A new recording of a pair of
Beethoven symphonies by an exciting and innovative young conductor used to be the very lifeblood of the classical recording industry. By now it seems almost odd to run across one, and the challenges of saying something new seem daunting. Rest assured, Italian conductor
Giovanni Antonini, leading not his period-instrument group
Il Giardino Armonico but the
Basel Chamber Orchestra, is undaunted. This Sony Classical release certainly falls into the "shock of the new" category, but the whole thing is so briskly and even cheerfully done that you don't have much time to be shocked.

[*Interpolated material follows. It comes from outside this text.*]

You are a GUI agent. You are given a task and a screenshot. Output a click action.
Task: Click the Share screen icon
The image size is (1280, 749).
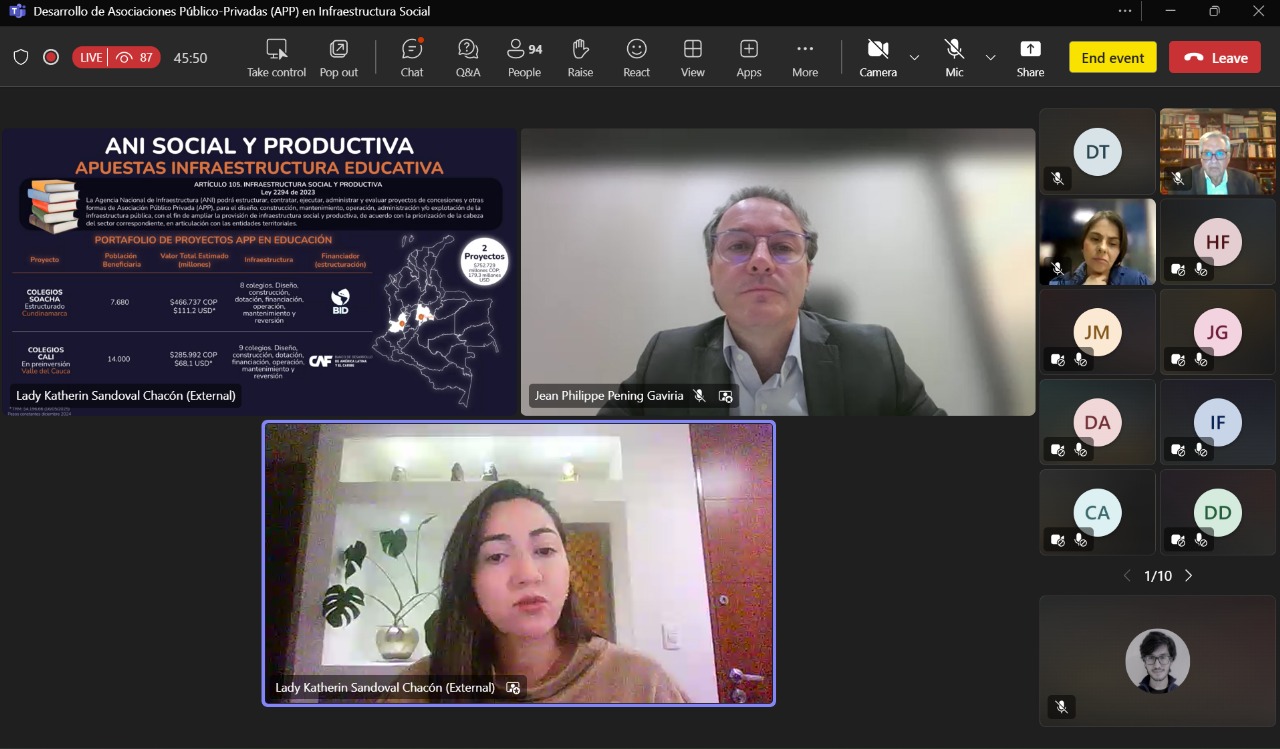click(1030, 57)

Antonini offers historically oriented performances of the Symphony No. 5 in C minor, Op. 67, and the Symphony No. 6 in F major, Op. 68, "Pastoral," sticking to the speedy metronome markings of
Beethoven's time, using a small orchestra, and teasing out inner wind voices and brass interjections. Others have done as much, although such readings are as yet hardly standard, especially on a major label like Sony. Where
Antonini breaks new ground is in his conception of the two symphonies, especially the Fifth. Hard as it may seem to believe, he sees it as an essentially comic work, and harder still to believe is that he pulls it off, even in the finale, whose extended ending turns into the conclusion of the joke.

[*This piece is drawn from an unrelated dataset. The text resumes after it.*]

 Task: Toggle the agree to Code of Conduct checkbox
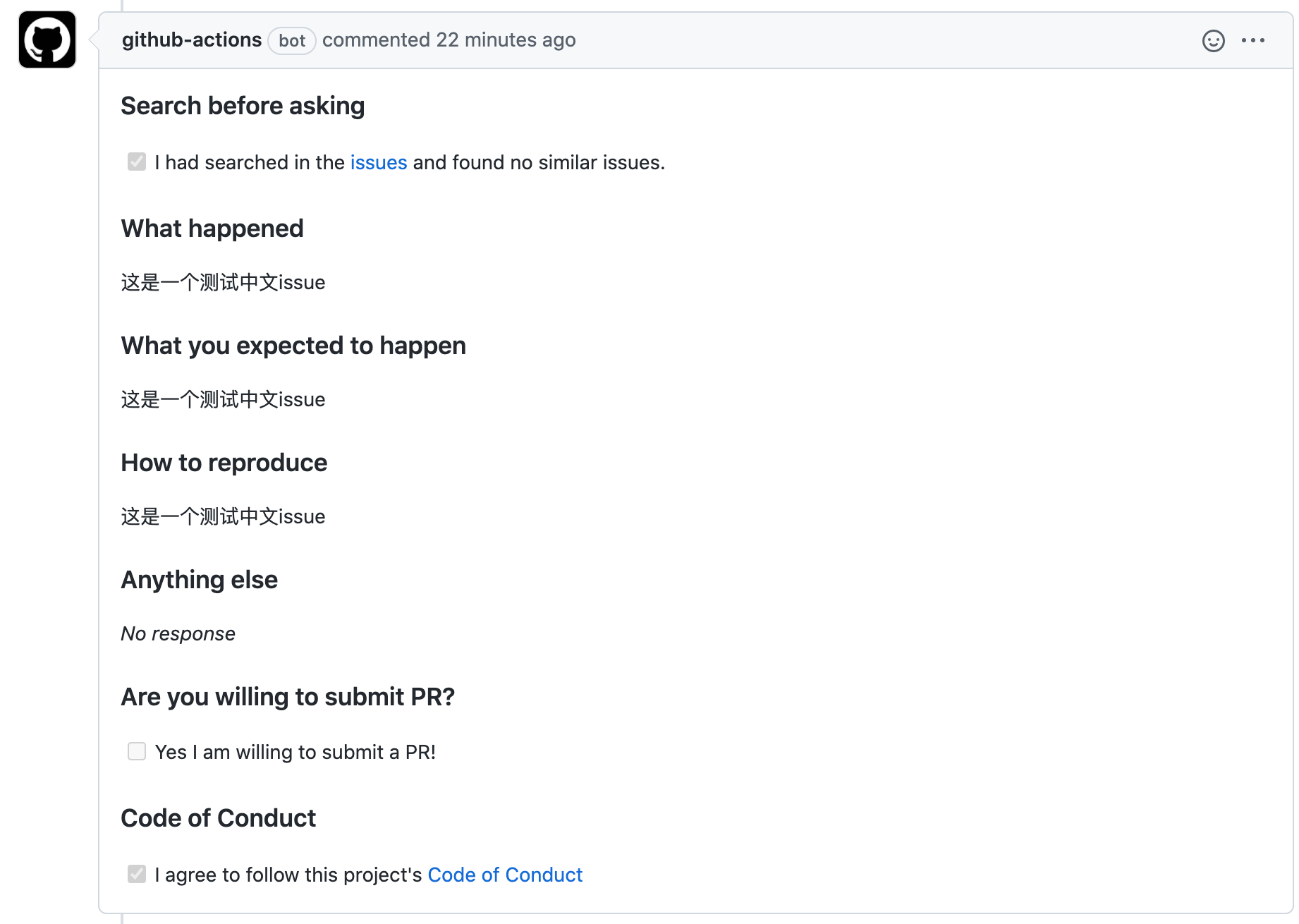click(137, 875)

Antonini rejects the "fate knocking on the door" interpretation of the symphony's famed short-short-short long motif as a figment of the imagination of
Beethoven's assistant
Schindler, arguing, in notes written with Hans-Georg Hoffmann (and given in English and German), that the Fifth was written in the playful spirit of German novelist and philosopher Jean Paul, whose Vorschule der Ästhetik was exactly contemporaneous with the development of
Beethoven's middle-period language. The "knock" motif, say
Antonini and Hoffmann, is "like an actor who interprets the same sentence time after time, thus expressing different emotions with the same words." This is plainly not your father's Fifth Symphony, but give it a try since every idea is consistently worked out and the interpretation is never radical for the sake of being radical; the slow movement is simple and graceful if a bit on the quick side. The Symphony No. 6 is also less unusual in concept, and perhaps even more beautifully worked out with small details. To offer a new
Beethoven symphony cycle, as
Antonini and Sony are doing here, requires an artist to have something new to say, but that's not going to be a problem. Very nicely recorded and a daring and winning move on Sony's part.